To do so, run the predict_kagglebirds2020.py
script, pointing it to the
location of the dataset and all the model files you want to ensemble:
OMP_NUM_THREADS=1 ./predict_kagglebirds2020.py --threshold=0.5 \
--threshold-convert=logit --var data.len_max=20 --local-then-global \
--local-then-global-overlap=0.5 --filter-local-by-global \
--filtered-threshold=0.1 --var model.pretrained_weights= \
--train-csv=definitions/datasets/kagglebirds2020/train.csv \
--test-csv=/share/cp/datasets/birds_kaggle_2020/external/birdcall_check2/test.csv \
--test-audio=/share/cp/datasets/birds_kaggle_2020/external/birdcall_check2/test_audio \
results/kagglebirds2020/pann/rnddownmix_noiseprob10_noisemaxfact10_blocks6_log1px_negprob001_r1.mdl \
results/kagglebirds2020/pann/rnddownmix_noiseprob10_noisemaxfact10_noisemaxamp10_blocks6_log1px_negprob001_r1.mdl \
results/kagglebirds2020/pann/rnddownmix_noiseprob10_noisemaxfact10_blocks6_log1px_r1.mdl \
/tmp/predictions.csv
This includes several options for the inference. The most important one seems
to be --filtered-threshold=...
: Lowering it will allow more local detections
to come through for the species that were found to be present in the recording
with the larger global --threshold=...
and longer pooling window of length
--var data.len_max=...
(in seconds). The challenge submissions were done with
--filtered-threshold=0.3
, but a value of 0.2, 0.1 or 0.05 gives a
progressively better balance of precision and recall, and a higher f1-score.
It is also possible to evaluate predictions produced as above against a ground truth "perfect submission" as included in the birdcall-check-2 dataset:
./eval_kagglebirds2020.py \
--train-csv=definitions/datasets/kagglebirds2020/train.csv \
/share/cp/datasets/birds_kaggle_2020/external/birdcall_check2/perfect_submission.csv \
/tmp/predictions.csv
The submission to Kaggle is based on the same prediction script used above. The idea is to upload the code and model weights as a private dataset, then have a simple Kaggle kernel extract them and run the prediction script. Two shell scripts are included to help with this.
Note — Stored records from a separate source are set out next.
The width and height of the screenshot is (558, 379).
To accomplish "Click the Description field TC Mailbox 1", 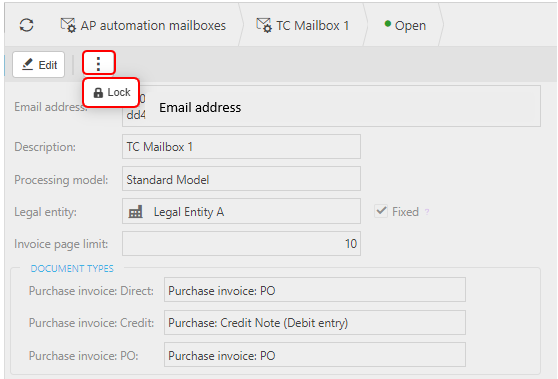I will (241, 146).
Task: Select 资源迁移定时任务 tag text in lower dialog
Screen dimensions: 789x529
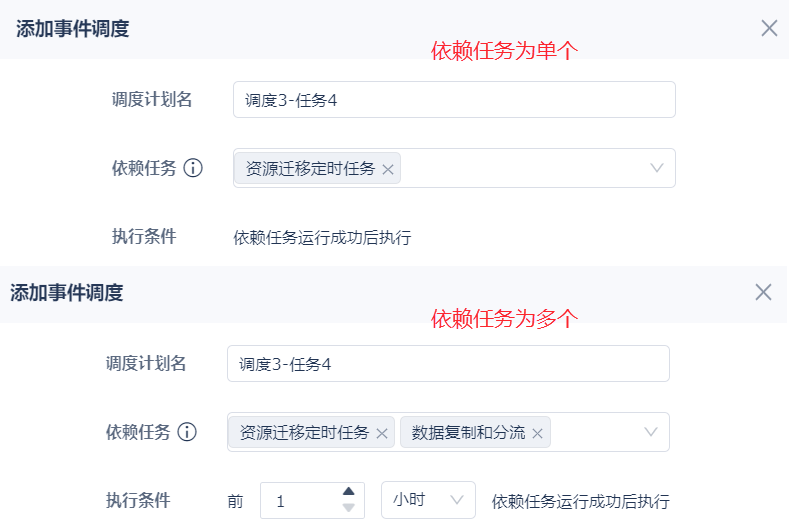Action: pos(304,433)

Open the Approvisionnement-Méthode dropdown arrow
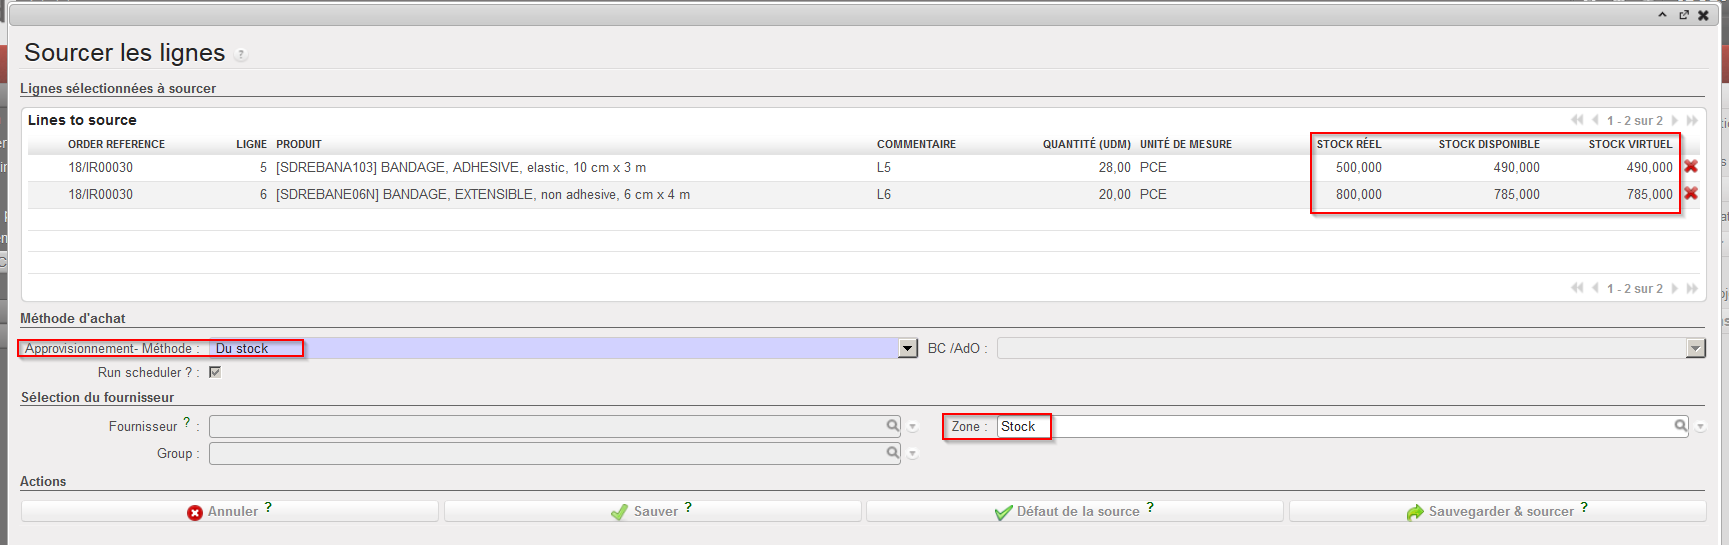(908, 348)
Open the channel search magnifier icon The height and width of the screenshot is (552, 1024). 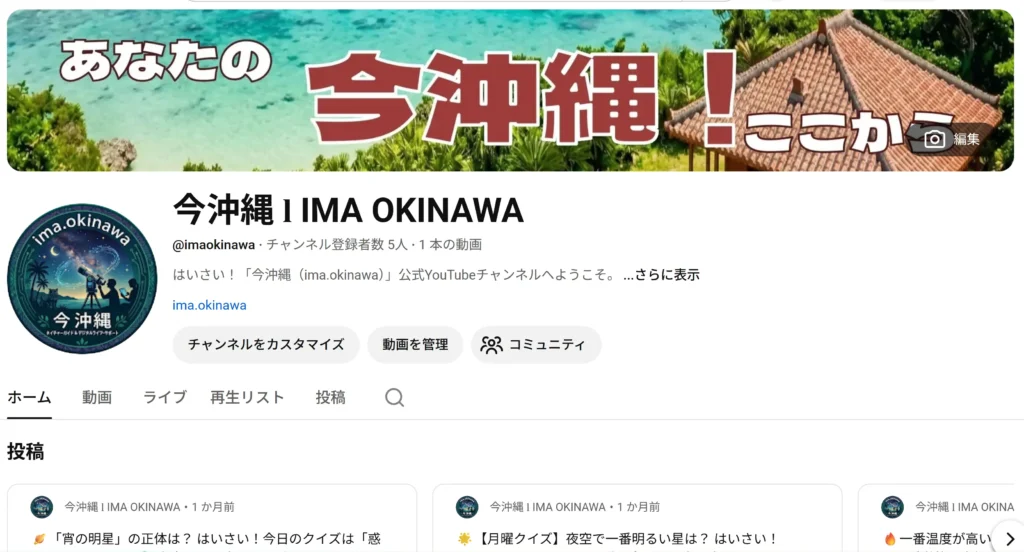coord(394,397)
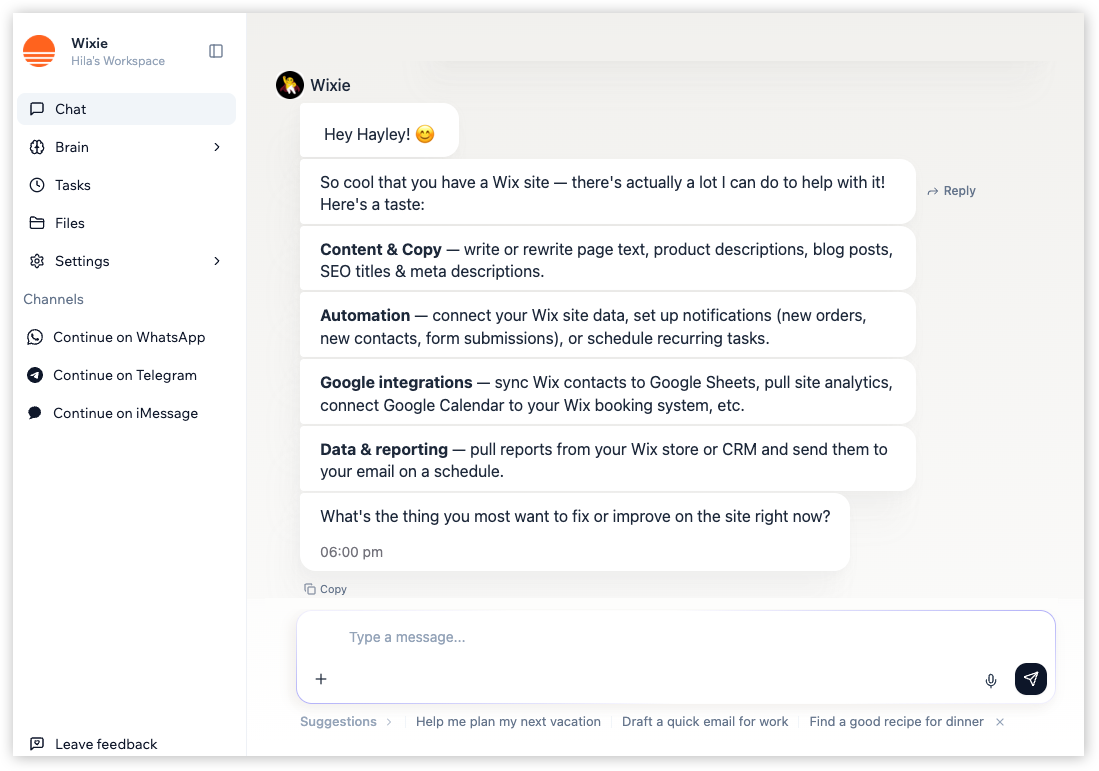This screenshot has width=1099, height=771.
Task: Dismiss the dinner recipe suggestion
Action: pos(1000,721)
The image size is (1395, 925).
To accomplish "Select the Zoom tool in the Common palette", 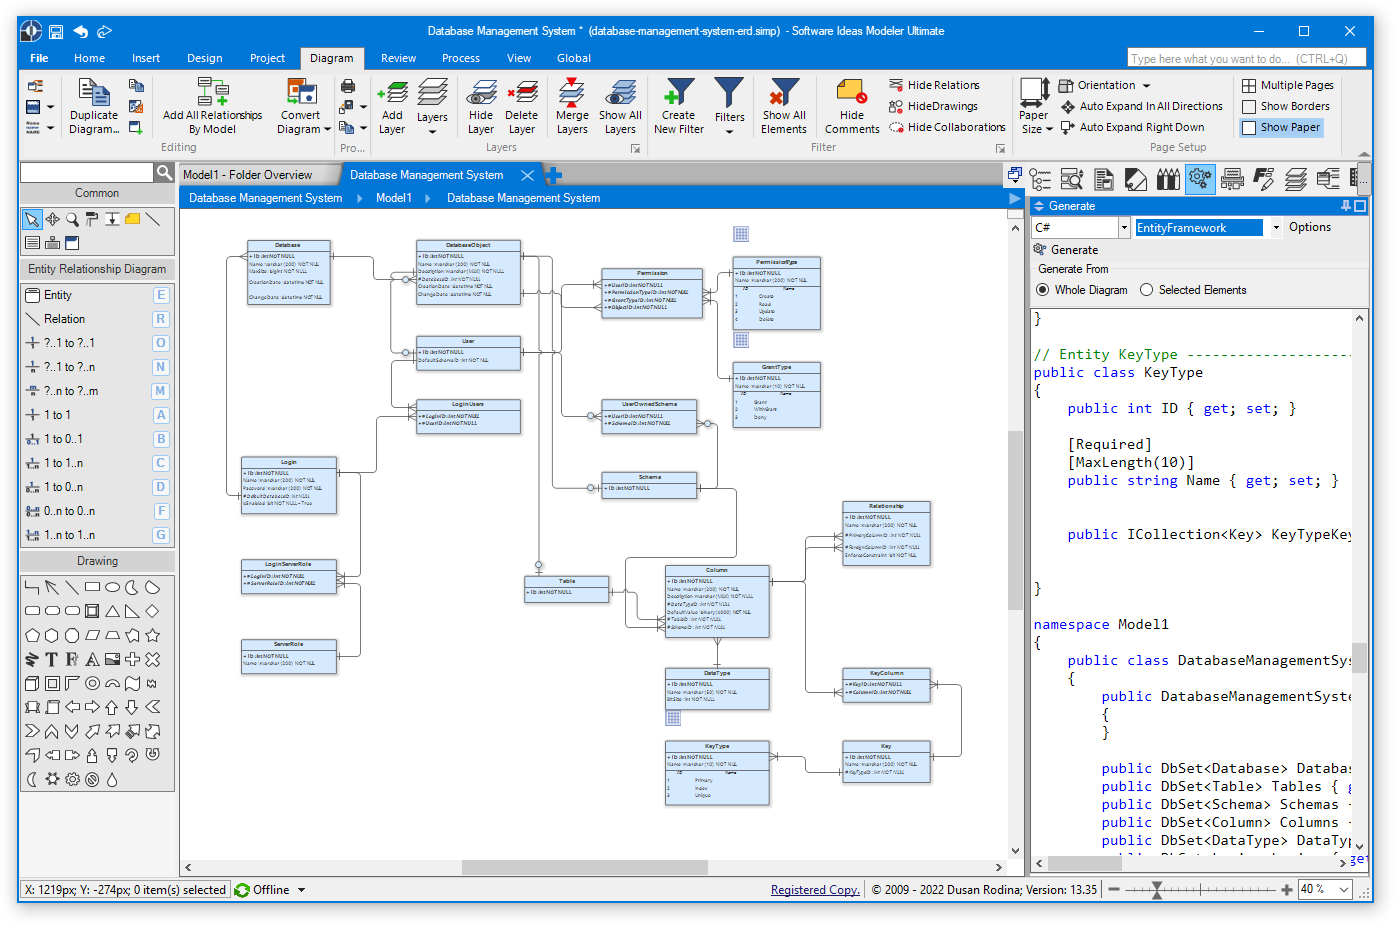I will click(72, 219).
The first one just collects the files:
./kaggle_pack.sh \
results/kagglebirds2020/pann/rnddownmix_noiseprob10_noisemaxfact10_blocks6_log1px_negprob001_r1.mdl \
results/kagglebirds2020/pann/rnddownmix_noiseprob10_noisemaxfact10_noisemaxamp10_blocks6_log1px_negprob001_r1.mdl \
results/kagglebirds2020/pann/rnddownmix_noiseprob10_noisemaxfact10_blocks6_log1px_r1.mdl
The code is stored in kaggle_upload/kaggle_py.tgz
and the model weights and
configurations in kaggle_upload/kaggle_mdl.tgz
.
You can either directly upload them as a private dataset, or automate this even
further: Install the Kaggle API client (pip3 install kaggle
), create an API
token (see https://www.kaggle.com/docs/api), create a private dataset on
Kaggle, then update the kaggle_upload/dataset-metadata.json
file. Once done,
you can call kaggle_upload.sh "some comment"
to create a new version of the
dataset using what's in the kaggle_upload/
directory.
Finally, create a new Notebook on Kaggle, add both your own dataset and the
birdcall-check dataset,
import the notebook from kaggle_submit.ipynb
(or copy/paste the commands),
and do "Save version and run all". Afterwards it should be ready for
submission. Whenever you have a new ensemble, just rerun ./kaggle_pack.sh
and
./kaggle_upload.sh
, open the notebook, check for a new version for your
private dataset, then do "Save version and run all" again.